A madrugada é uma conspiração

23/11/2018 - Votorantim - SP

Não há sujeito que me convença do contrário. Não há poema que eu escreva que me faça achar a noite um mero acontecimento ordinário. Há algo a mais a rastejar por debaixo dos copos, visitando o interior das garrafas e terminando seu percurso no alto do cérebro dos historiadores de bar. O escuro do céu talvez ressoe sobre as pestanas dos começos, dando vazão às expectativas sem contexto. Fazendo doer um pouco mais as dores encaixotadas em algum neurônio que teima em parar de funcionar.

Os passos das músicas dançadas são anfitriões às cervejas geladas, cumprimentando os olhares maliciosos e perdidos por entre as luzes de um lugar conhecido. Desconhecido aos intimidados. Reconhecido pela novidade de sempre contar uma nova história. Nas escadas, um desequilíbrio. Na rua, um ombro que segura. Na pista, sempre alguém a beber em conjunto. A conspiração inicia na preparação do corpo em terreno seguro, levando doses mais pesadas ao tal compromisso com a sobriedade - a essas alturas, um rabugento taciturno.

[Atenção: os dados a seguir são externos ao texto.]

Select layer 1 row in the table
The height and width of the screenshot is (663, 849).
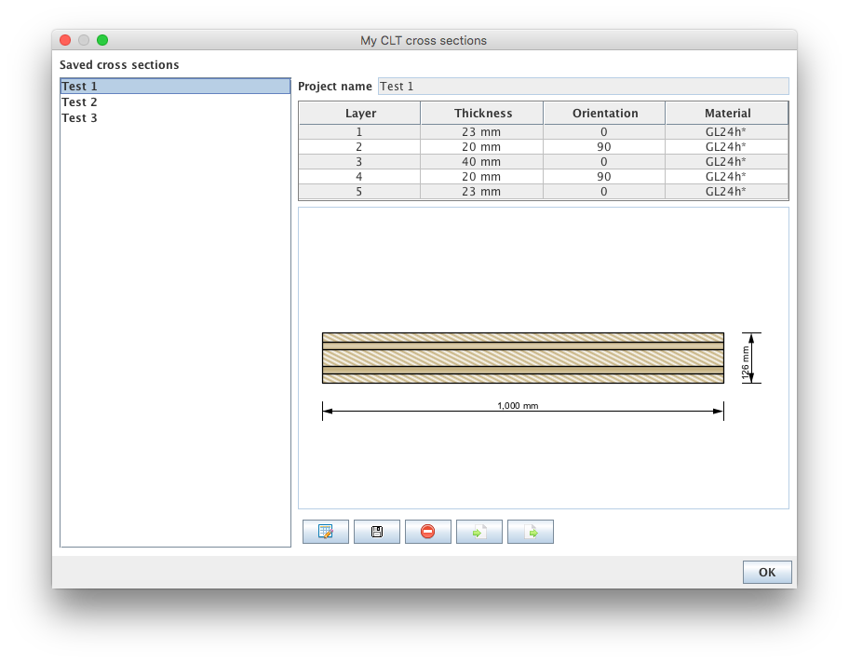360,132
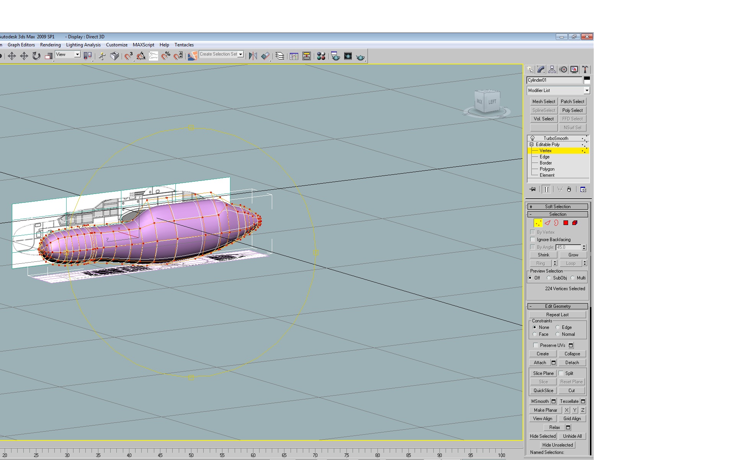Select the Polygon sub-object red square icon
This screenshot has height=460, width=735.
click(x=566, y=223)
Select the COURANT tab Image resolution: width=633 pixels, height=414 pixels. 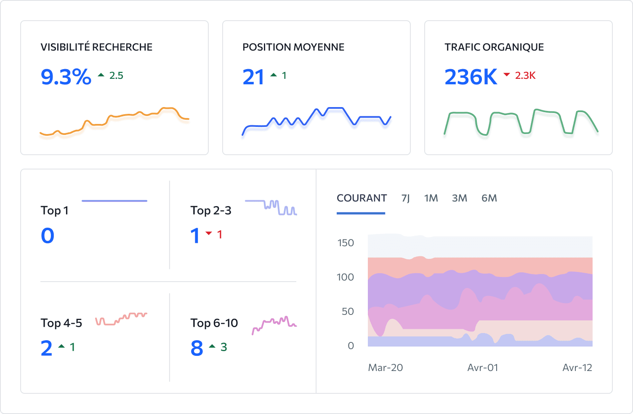coord(362,198)
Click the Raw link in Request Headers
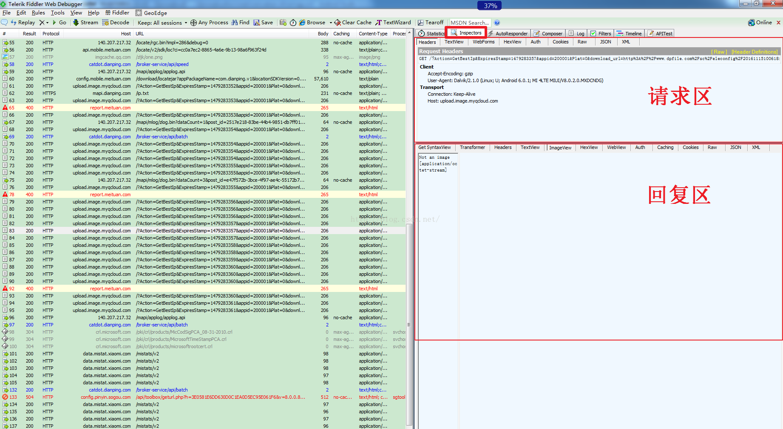Image resolution: width=783 pixels, height=429 pixels. pyautogui.click(x=719, y=51)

A roupagem das intenções é uma evasão das conversas que destilam sorrisos e cheiram à boa companhia. “Bebe mais uma”, “não fica tão séria”, “aproveita, a vida é curta”. Encurta as noções, a consciência e a vergonha. Desce mais uma. Aquela outra estava batizada, não era tão boa. O balanço suaviza a atmosfera bagunçada das noites que amaciam algumas dores. Vamos, não seja ingênuo em acreditar que um velho poeta irá se distanciar dos seus devaneios, dos seus antigos amores.

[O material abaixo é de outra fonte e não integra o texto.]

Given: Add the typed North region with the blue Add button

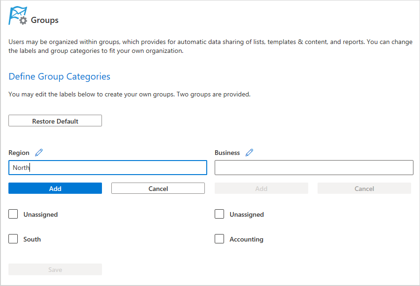Looking at the screenshot, I should (55, 188).
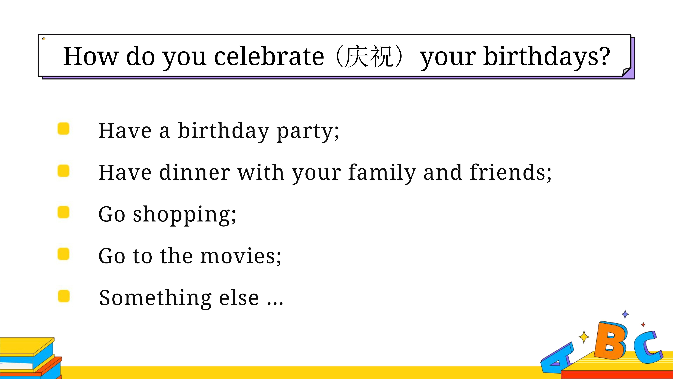Click the Go shopping text line
This screenshot has width=673, height=379.
click(x=167, y=214)
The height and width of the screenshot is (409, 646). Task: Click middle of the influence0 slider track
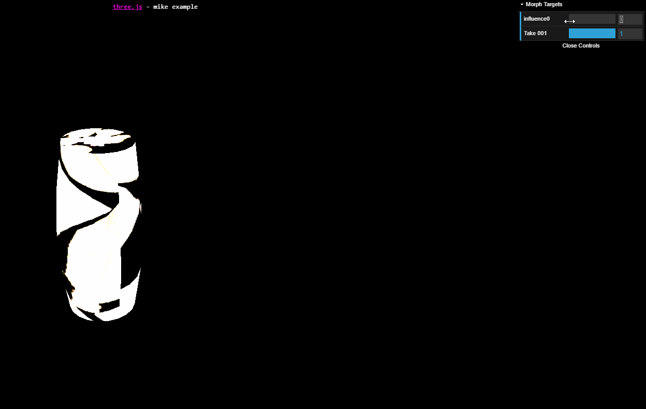pyautogui.click(x=592, y=19)
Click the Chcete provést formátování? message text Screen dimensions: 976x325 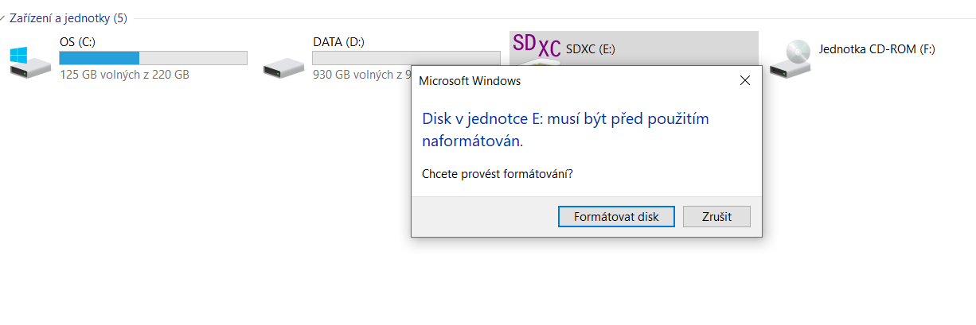[x=497, y=173]
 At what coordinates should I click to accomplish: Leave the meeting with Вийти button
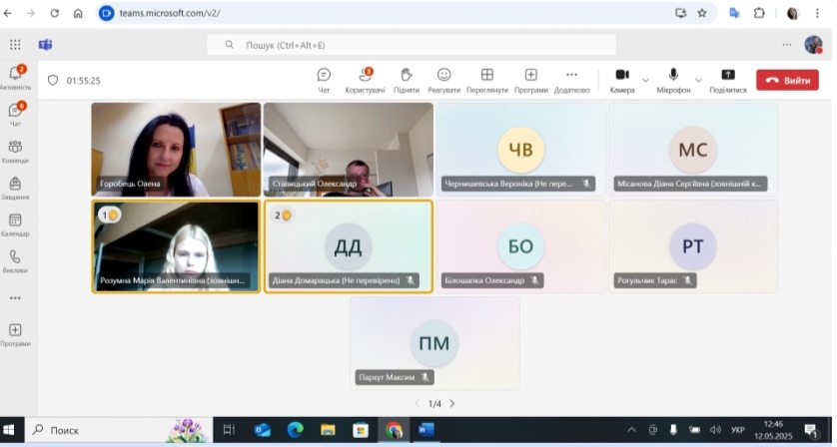[787, 80]
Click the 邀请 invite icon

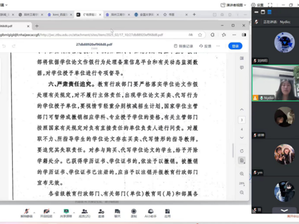[101, 212]
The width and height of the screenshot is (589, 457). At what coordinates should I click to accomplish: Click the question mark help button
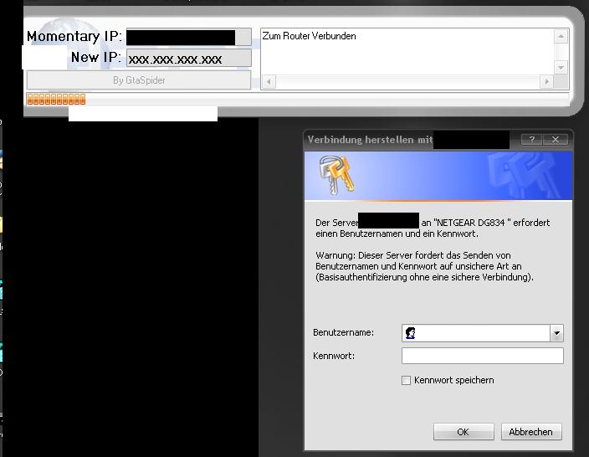531,140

Por hora, dividimos os sorrisos para afastar algumas lembranças. Há coisas que valem mais a pena; por isso, é hora de desligar as máquinas de algumas esperanças. O tempo das conversas de bar são a profanação fortuita dos presentes escandalosos. Aos gritos e tombos, criamos novos roteiros. Revivemos o passado com a alegria de quem entendeu o sentido do que não está nem no início nem no fim, mas no meio.

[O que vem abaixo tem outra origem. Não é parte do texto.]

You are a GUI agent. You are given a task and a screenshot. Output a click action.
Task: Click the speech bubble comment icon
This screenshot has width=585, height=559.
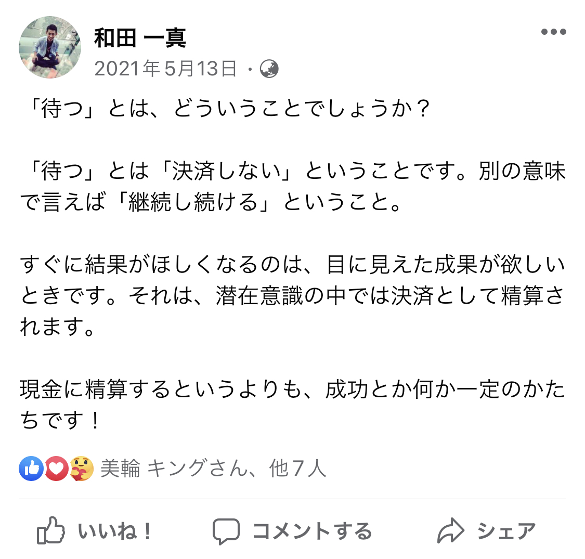pos(227,529)

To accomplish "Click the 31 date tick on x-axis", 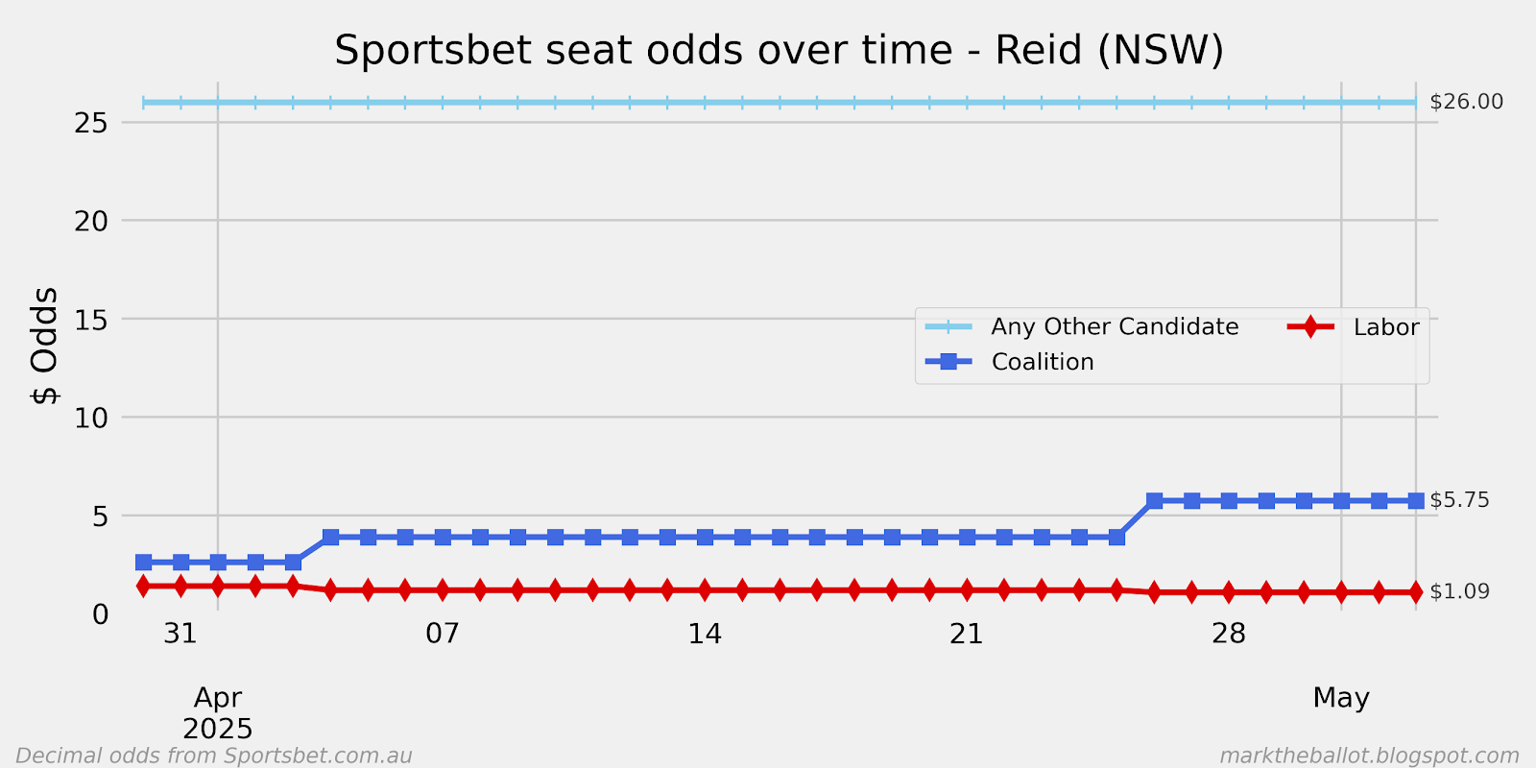I will [180, 634].
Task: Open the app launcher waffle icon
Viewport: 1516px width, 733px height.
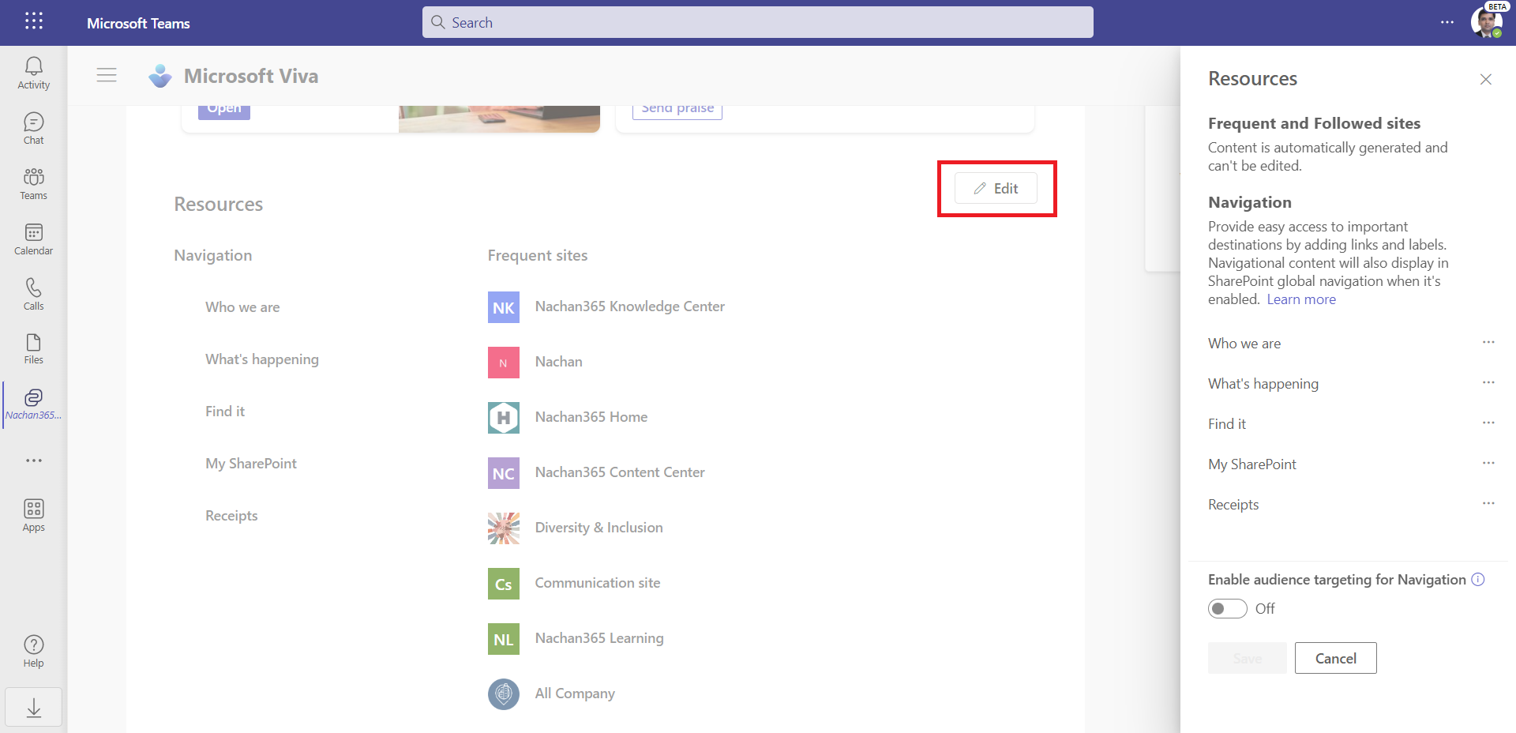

O fracasso das minhas apostas é o requinte do bom papo e das retóricas; afinal de contas, não há como escrever se não houver esforço de viver para se ter novas memórias. Assim, compadeço exigências com o pretexto de um certo combustível. Me parece justo viver a vida de jeitos nem sempre tão digestos, dançando no escuro, por um fio.

As companhias de histórias são as personagens indissolúveis de toda e qualquer escrita. Vivo nos melhores cenários, alimentando minha bagagem com amores e conversas de rua. Vivemos em bando, tumultuando a sobriedade como quem resvala nos horários de sexta em fim de expediente. A rotina é um alarde, e o nosso problema não é a normalidade, mas o fato de que ela não aceita tanto deleite.

Outro dia, cumprindo certo protocolo, nos reunimos para desfrutar de boa música. Uma outra bebida. Sempre um grupo sóbrio. Foi então que me convenci das lombadas conspiratórias: em um minuto, as gargalhadas compassadas. Em outro, alguém em outra estada. Entrecortada. Sem memória. Mais uma história, mais um meio. Foi quando uma amiga me disse: “nossa turma é boa, não há ocasião em que saia todo mundo inteiro”.

 

 

THIANE ÁVILA.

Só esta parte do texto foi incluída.